WORK INSTRUCTION
The answer should contain all of the records below, each one copied word for word.

[Collected data]

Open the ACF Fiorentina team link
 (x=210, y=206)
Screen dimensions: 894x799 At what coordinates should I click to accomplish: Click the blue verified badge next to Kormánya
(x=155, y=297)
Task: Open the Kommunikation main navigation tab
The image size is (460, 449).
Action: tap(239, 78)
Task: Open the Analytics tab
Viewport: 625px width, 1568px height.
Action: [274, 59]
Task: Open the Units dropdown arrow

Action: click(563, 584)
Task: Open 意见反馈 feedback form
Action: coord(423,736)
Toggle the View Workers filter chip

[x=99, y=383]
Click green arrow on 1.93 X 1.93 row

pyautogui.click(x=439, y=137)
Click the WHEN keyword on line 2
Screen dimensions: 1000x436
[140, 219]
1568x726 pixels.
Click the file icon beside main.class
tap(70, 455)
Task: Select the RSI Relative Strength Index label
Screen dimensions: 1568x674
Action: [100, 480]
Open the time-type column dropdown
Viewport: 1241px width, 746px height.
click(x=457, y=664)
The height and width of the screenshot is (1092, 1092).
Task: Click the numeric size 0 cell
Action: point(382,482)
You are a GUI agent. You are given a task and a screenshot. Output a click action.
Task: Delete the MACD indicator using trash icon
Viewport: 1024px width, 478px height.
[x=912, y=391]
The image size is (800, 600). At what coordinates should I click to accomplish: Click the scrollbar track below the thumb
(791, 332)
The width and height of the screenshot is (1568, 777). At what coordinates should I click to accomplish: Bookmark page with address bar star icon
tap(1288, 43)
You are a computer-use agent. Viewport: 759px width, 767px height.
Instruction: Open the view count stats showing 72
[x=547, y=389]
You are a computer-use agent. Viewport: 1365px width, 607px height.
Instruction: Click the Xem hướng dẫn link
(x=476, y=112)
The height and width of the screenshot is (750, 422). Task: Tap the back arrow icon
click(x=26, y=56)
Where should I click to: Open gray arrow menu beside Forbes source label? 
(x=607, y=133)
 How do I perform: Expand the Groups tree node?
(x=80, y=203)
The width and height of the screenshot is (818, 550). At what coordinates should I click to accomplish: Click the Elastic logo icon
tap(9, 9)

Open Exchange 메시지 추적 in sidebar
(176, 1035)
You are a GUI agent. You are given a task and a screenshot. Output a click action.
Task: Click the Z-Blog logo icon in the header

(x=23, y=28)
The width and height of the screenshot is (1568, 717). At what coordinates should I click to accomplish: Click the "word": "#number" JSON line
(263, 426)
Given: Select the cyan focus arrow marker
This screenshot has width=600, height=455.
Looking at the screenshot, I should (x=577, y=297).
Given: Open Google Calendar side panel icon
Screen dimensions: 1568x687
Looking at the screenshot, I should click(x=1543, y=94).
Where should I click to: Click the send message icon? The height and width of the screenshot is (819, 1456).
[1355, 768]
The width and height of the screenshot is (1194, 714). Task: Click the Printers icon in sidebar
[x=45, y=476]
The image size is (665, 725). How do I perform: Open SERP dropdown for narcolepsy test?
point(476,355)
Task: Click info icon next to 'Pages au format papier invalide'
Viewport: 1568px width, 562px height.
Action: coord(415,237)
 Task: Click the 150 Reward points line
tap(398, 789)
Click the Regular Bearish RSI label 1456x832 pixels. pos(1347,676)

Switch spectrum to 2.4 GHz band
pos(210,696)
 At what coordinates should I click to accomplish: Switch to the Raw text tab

TASK SOLUTION
Open the ACF Fiorentina team link
 (x=210, y=206)
Screen dimensions: 894x799 At what coordinates should I click to accomplish: Click the blue verified badge next to Kormánya
(x=155, y=297)
Task: Open the Kommunikation main navigation tab
The image size is (460, 449).
Action: tap(239, 78)
Task: Open the Analytics tab
Viewport: 625px width, 1568px height.
Action: [274, 59]
Task: Open the Units dropdown arrow

Action: click(563, 584)
Task: Open 意见反馈 feedback form
Action: coord(423,736)
Toggle the View Workers filter chip

[x=99, y=383]
Click green arrow on 1.93 X 1.93 row

pyautogui.click(x=439, y=137)
Click the WHEN keyword on line 2
Screen dimensions: 1000x436
[140, 219]
1568x726 pixels.
Click the file icon beside main.class
tap(70, 455)
Task: Select the RSI Relative Strength Index label
Screen dimensions: 1568x674
Action: [100, 480]
Open the time-type column dropdown
Viewport: 1241px width, 746px height.
click(x=457, y=664)
The height and width of the screenshot is (1092, 1092).
Task: Click the numeric size 0 cell
Action: point(382,482)
You are a GUI agent. You are given a task and a screenshot. Output a click action.
Task: Delete the MACD indicator using trash icon
Viewport: 1024px width, 478px height.
[x=912, y=391]
The image size is (800, 600). At what coordinates should I click to accomplish: Click the scrollbar track below the thumb
(791, 332)
The width and height of the screenshot is (1568, 777). At what coordinates should I click to accomplish: Bookmark page with address bar star icon
tap(1288, 43)
You are a computer-use agent. Viewport: 759px width, 767px height.
Instruction: Open the view count stats showing 72
[x=547, y=389]
You are a computer-use agent. Viewport: 1365px width, 607px height.
Instruction: Click the Xem hướng dẫn link
(x=476, y=112)
The height and width of the screenshot is (750, 422). Task: Tap the back arrow icon
click(x=26, y=56)
Where should I click to: Open gray arrow menu beside Forbes source label? 
(x=607, y=133)
 How do I perform: Expand the Groups tree node?
(x=80, y=203)
The width and height of the screenshot is (818, 550). At what coordinates should I click to accomplish: Click the Elastic logo icon
tap(9, 9)

Open Exchange 메시지 추적 in sidebar
(176, 1035)
You are a GUI agent. You are given a task and a screenshot. Output a click action.
Task: Click the Z-Blog logo icon in the header

(x=23, y=28)
The width and height of the screenshot is (1568, 717). At what coordinates should I click to accomplish: Click the "word": "#number" JSON line
(263, 426)
Given: Select the cyan focus arrow marker
This screenshot has width=600, height=455.
Looking at the screenshot, I should (x=577, y=297).
Given: Open Google Calendar side panel icon
Screen dimensions: 1568x687
Looking at the screenshot, I should click(x=1543, y=94).
Where should I click to: Click the send message icon? The height and width of the screenshot is (819, 1456).
[1355, 768]
The width and height of the screenshot is (1194, 714). Task: Click the Printers icon in sidebar
[x=45, y=476]
The image size is (665, 725). How do I perform: Open SERP dropdown for narcolepsy test?
point(476,355)
Task: Click info icon next to 'Pages au format papier invalide'
Viewport: 1568px width, 562px height.
Action: coord(415,237)
 Task: Click the 150 Reward points line
tap(398, 789)
Click the Regular Bearish RSI label 1456x832 pixels. pos(1347,676)

Switch spectrum to 2.4 GHz band
pos(210,696)
 At what coordinates should I click to accomplish: Switch to the Raw text tab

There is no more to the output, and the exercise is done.